• **Instructions to follow**:
Copy out the lines below word for word, omitting the pictures.

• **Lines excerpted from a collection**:

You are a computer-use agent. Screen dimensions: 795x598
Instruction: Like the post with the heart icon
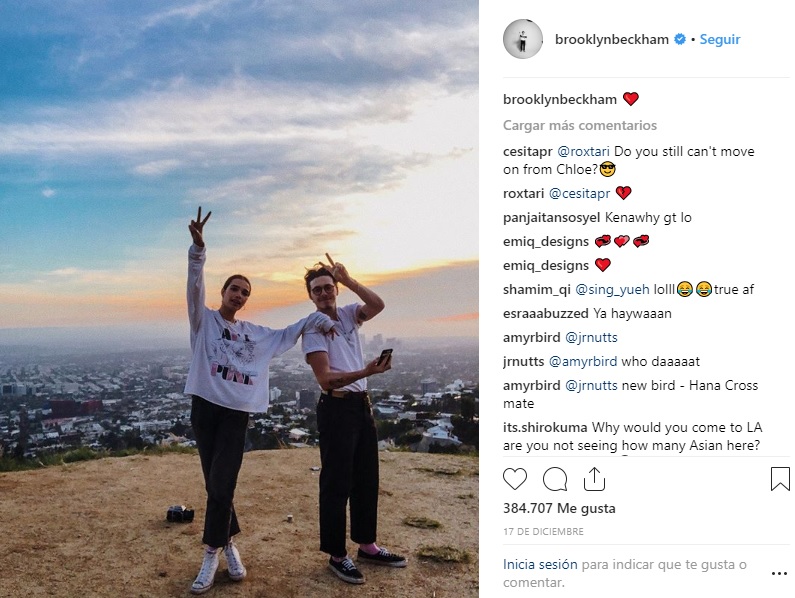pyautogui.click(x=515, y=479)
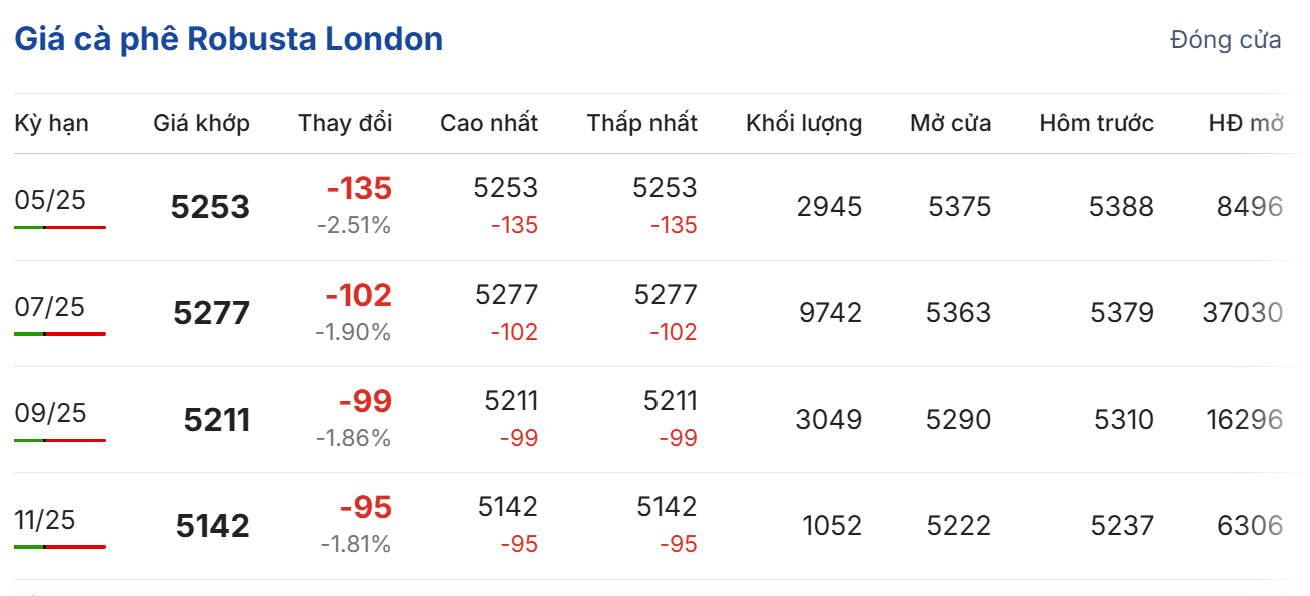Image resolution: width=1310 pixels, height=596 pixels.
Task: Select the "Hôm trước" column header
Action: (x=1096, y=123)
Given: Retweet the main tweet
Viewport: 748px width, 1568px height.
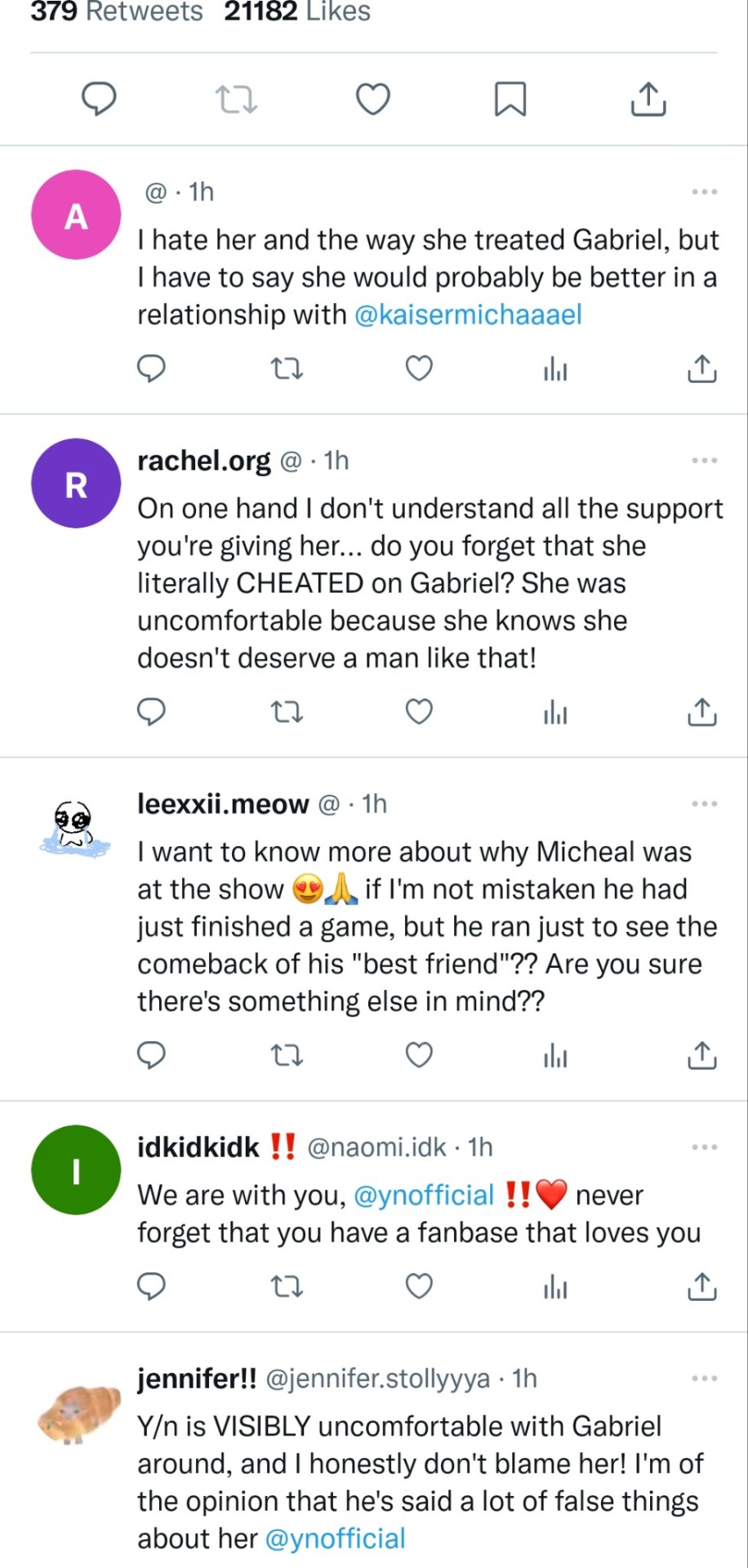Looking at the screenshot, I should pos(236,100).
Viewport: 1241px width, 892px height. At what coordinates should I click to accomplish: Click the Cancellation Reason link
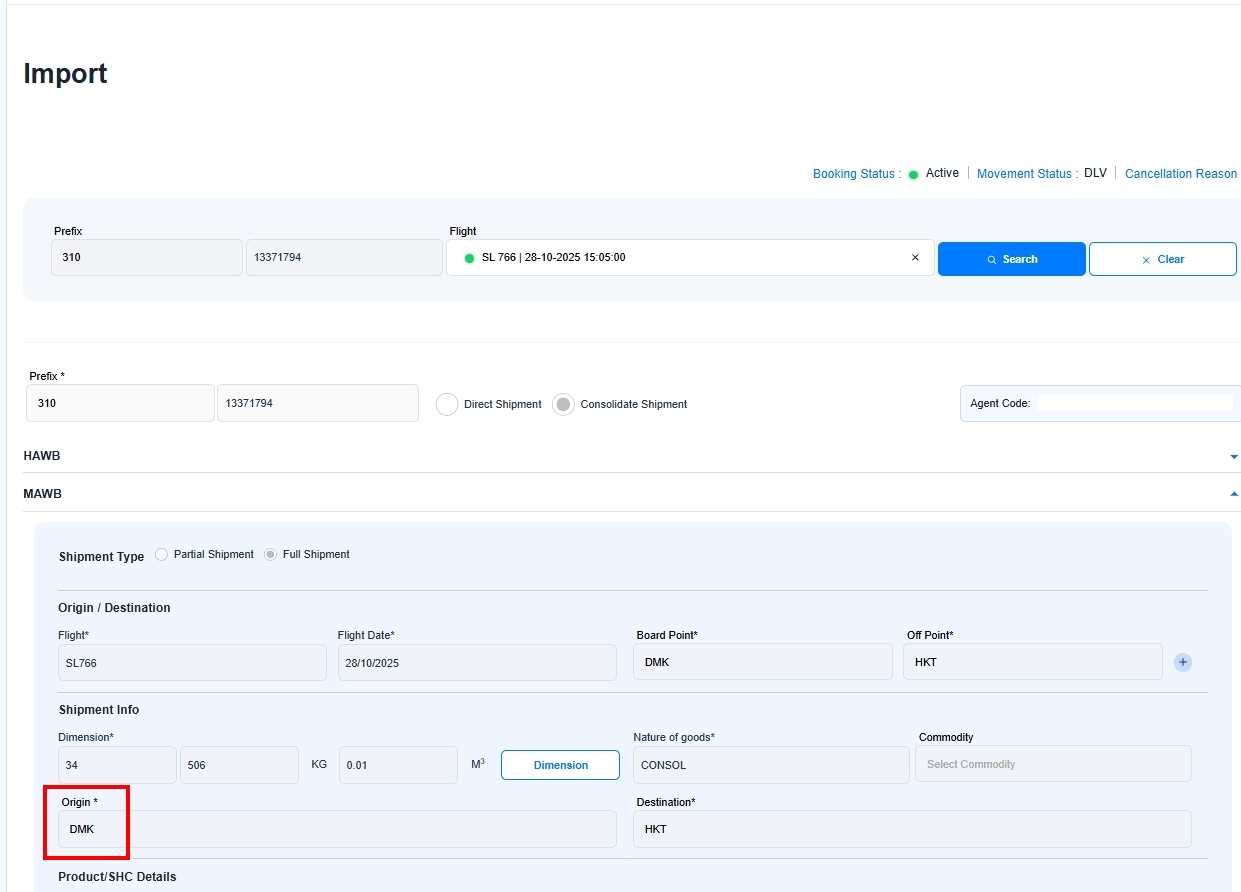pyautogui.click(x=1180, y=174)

• **Problem solution**:
You are a computer-use agent. Screen dimensions: 795x598
Instruction: Like the post with the heart icon
pyautogui.click(x=515, y=479)
Image resolution: width=1310 pixels, height=596 pixels.
Task: Select the "Hôm trước" column header
Action: (x=1096, y=123)
Given: Retweet the main tweet
Viewport: 748px width, 1568px height.
Looking at the screenshot, I should pos(236,100).
Viewport: 1241px width, 892px height. At what coordinates should I click to accomplish: Click the Cancellation Reason link
pyautogui.click(x=1180, y=174)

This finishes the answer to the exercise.